For some time, it has been understood that patients with Alzheimer's disease also suffer from broken sleep and disrupted circadian rhythms. In a newly published study, researchers set out to investigate if there was a correlation between broken sleep patterns and preclinical amyloid buildup in the brains of otherwise normal and healthy subjects.

The study followed 189 adults, with an average age of 66, and tested for the presence of amyloid proteins using positron emission tomography (PET) scans and cerebrospinal fluid testing. As well as completing a detailed sleep diary, the subjects all wore tracking devices designed to record movements day and night.

Fifty of the subjects had either abnormal brain scans or abnormal cerebrospinal fluid, and all 50 also noted significant circadian rhythm disruptions. After accounting for sleep apnea, age and sex, the correlations were still clearly identified.

"It wasn't that the people in the study were sleep-deprived," say Erik S. Musiek, first author on the study. "But their sleep tended to be fragmented. Sleeping for eight hours at night is very different from getting eight hours of sleep in one-hour increments during daytime naps."

The big question raised by the study is a classic chicken or the egg scenario. Does disrupted sleep cause a buildup of amyloid plaques in the brain, or is disrupted sleep simply a result of that amyloid buildup?

Previous research from the Washington University team has found that directly disrupting the sleep of healthy middle-aged subjects does cause an increase in amyloid beta levels. In fact, just one night of interrupted sleep was found to correlate with a 10 percent increase in amyloid beta levels.

Another more recent study from the team, published in the Journal of Experimental Medicine, examined how altering circadian rhythms in mice could affect the deposits of these amyloid plaques. The study used a mouse model in which the genes controlling the animals' circadian rhythms had been disabled.

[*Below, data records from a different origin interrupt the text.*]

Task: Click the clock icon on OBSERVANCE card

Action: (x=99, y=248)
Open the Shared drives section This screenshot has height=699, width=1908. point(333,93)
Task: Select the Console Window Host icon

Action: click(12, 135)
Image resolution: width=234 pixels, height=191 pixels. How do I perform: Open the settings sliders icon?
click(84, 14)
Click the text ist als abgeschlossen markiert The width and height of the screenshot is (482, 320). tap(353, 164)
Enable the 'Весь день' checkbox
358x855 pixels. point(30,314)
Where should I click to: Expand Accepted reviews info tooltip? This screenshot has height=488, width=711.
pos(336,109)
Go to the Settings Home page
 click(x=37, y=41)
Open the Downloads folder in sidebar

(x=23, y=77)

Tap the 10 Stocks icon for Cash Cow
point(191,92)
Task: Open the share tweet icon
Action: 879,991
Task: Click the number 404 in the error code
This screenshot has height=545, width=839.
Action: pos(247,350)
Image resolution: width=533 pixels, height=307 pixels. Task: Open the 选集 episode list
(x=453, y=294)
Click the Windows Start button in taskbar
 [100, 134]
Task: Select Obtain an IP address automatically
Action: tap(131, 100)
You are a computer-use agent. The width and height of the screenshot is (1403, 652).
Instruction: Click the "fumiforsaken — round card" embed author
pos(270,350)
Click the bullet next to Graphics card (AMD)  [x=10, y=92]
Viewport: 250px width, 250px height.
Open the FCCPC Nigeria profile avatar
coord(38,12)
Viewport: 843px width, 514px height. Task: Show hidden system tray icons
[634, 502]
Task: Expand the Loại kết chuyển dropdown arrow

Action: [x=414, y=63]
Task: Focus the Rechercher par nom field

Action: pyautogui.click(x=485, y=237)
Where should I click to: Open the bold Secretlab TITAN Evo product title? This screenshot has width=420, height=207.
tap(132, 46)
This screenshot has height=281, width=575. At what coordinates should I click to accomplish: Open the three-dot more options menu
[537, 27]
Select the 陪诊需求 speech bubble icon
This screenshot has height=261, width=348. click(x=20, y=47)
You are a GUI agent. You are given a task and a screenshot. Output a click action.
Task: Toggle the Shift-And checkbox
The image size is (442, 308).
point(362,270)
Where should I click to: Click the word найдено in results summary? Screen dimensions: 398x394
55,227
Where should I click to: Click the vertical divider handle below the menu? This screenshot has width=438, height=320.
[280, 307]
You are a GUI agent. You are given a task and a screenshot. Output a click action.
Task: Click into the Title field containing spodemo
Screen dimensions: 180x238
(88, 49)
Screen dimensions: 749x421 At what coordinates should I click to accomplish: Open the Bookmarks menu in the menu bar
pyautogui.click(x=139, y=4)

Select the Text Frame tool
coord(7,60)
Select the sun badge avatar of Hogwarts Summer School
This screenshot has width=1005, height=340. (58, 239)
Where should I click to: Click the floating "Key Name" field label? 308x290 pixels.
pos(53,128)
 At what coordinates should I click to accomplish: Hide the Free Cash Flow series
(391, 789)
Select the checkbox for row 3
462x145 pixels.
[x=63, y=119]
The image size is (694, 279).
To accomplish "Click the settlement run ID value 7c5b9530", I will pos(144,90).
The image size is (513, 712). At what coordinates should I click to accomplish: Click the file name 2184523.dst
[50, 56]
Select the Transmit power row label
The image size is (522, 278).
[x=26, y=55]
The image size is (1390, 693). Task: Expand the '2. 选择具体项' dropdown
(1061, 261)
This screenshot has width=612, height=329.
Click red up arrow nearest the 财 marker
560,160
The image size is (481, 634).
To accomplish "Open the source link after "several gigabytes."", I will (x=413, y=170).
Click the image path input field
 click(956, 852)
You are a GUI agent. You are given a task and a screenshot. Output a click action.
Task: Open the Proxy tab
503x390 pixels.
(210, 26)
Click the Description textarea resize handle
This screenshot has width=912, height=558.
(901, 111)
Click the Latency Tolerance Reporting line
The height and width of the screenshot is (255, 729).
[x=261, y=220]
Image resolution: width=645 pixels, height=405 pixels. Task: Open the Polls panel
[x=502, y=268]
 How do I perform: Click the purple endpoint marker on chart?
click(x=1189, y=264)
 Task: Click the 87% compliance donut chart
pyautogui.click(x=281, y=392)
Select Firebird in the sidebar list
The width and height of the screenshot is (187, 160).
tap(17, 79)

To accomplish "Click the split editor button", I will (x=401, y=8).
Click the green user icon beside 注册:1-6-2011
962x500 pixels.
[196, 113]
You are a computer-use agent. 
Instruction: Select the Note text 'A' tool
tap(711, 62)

"Over two months, mice with disrupted circadian rhythms developed considerably more amyloid plaques than mice with normal rhythms," says Musiek. "The mice also had changes in the normal, daily rhythms of amyloid protein in the brain. It's the first data demonstrating that the disruption of circadian rhythms could be accelerating the deposition of plaques."

The researchers suggest the strongest takeaway from the research at this stage is that sleep disruptions could act as clear biomarkers for preclinical stages of Alzheimer's disease. As the disease can often take 10 to 20 years of amyloid accumulation before clinically detectable symptoms occur, any early biomarkers can help physicians treat the disease before too much irreversible neurodegenerative damage takes place.

Following on from this work the Washington University team hopes to follow these human subjects over a longer span of time to see if Alzheimer's disease develops in those found to have disrupted sleep and early amyloid build up.

The new study was published in the journal JAMA Neurology.